Little robots that can climb even inside living organisms, has ceased to be fiction. In October of 2018, scientists from Exeter University have created a mechanism that moves in liquids using magnetism-sensitive flagella. Tiny robots needed for repair of jet engines and other constituent parts of various machinery. In this case, the flagella can not do, so the researchers from Harvard University have invented tiny robots with magnetic feet.
They resemble insects and are based on previously created ambulatory micro-robots HAMR. Previous versions of the mechanisms could even walk on water, but the current modification HAMR-E is capable of more — climbing on vertical surfaces. It is noteworthy that the letter E in the name stands for electroadhesion — the ability of a robot to hold objects due to electrostatic attraction.
Static electricity is generated in the legs, made of copper electrodes with polyimide insulation. Before raising the leg, the robot turns off the power to the respective limb, and down — enables it. The end legs are made flexible so that the robot easier climbing curved surfaces.
Also, the developers have modified ankle joints — they rotate in three dimensions and allow robots to shift depending on the terrain. Developed a new gait, so that when lifting one leg, three others remained glued to the surface.

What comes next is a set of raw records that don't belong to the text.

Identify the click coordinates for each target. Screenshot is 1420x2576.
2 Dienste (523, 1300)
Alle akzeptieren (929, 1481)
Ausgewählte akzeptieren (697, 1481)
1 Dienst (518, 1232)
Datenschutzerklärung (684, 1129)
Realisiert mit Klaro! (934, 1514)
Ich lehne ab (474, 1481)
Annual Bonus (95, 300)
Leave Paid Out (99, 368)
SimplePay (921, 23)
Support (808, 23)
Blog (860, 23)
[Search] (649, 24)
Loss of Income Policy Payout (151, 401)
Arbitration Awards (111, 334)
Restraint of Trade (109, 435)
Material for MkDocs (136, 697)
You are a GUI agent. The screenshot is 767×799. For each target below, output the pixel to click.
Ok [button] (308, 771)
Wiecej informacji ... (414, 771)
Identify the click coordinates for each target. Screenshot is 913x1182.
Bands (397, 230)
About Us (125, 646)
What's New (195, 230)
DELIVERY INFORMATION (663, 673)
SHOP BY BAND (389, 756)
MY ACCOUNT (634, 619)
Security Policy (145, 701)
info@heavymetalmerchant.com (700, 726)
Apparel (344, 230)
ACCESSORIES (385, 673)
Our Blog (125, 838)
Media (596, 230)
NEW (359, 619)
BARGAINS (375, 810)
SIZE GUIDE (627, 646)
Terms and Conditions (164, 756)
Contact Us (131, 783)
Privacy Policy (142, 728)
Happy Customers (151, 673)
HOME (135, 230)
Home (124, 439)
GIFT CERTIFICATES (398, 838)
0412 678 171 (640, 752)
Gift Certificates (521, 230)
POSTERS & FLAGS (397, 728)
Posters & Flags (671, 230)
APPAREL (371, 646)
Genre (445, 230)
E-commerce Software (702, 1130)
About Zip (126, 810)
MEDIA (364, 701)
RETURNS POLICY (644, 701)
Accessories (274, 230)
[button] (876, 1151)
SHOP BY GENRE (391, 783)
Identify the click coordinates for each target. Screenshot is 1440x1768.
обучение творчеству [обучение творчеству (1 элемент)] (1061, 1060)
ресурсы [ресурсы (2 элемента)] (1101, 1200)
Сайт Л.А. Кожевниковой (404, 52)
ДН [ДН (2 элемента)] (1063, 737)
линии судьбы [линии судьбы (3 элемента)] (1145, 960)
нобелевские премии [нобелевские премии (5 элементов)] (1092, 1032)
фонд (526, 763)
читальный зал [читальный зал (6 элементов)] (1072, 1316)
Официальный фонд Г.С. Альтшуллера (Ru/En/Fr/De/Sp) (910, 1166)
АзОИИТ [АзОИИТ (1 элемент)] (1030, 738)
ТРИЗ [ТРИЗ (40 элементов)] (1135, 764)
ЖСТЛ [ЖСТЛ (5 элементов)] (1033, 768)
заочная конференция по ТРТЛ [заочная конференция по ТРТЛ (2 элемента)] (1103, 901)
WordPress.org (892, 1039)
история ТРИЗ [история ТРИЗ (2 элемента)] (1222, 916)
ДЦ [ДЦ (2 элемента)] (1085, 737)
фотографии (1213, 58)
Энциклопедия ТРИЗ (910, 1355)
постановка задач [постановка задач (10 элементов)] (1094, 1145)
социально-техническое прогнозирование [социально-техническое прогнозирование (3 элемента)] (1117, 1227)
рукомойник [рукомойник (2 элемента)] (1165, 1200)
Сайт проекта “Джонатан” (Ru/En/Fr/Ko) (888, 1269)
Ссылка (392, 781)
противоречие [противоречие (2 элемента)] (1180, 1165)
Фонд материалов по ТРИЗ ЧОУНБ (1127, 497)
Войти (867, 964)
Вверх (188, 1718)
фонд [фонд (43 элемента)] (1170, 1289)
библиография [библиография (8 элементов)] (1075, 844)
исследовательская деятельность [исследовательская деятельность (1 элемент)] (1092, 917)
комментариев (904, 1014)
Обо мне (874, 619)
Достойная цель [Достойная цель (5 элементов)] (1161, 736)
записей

Test the robot successfully passed the test and made more than 100 steps on horizontal and vertical surfaces and never fell down. In the future the developers intend to improve the stickiness of legs on a wider range of surfaces. Also they need to work on my capacity to complete the work, it is important to equip them with sensors and a camera.
According to one of the founders of the HAMR-E Sebastian de Rivaz, by moving on horizontal and vertical surfaces, the robots are able to diagnose all failure mechanisms. They can be used to detect damage without opening the enclosure.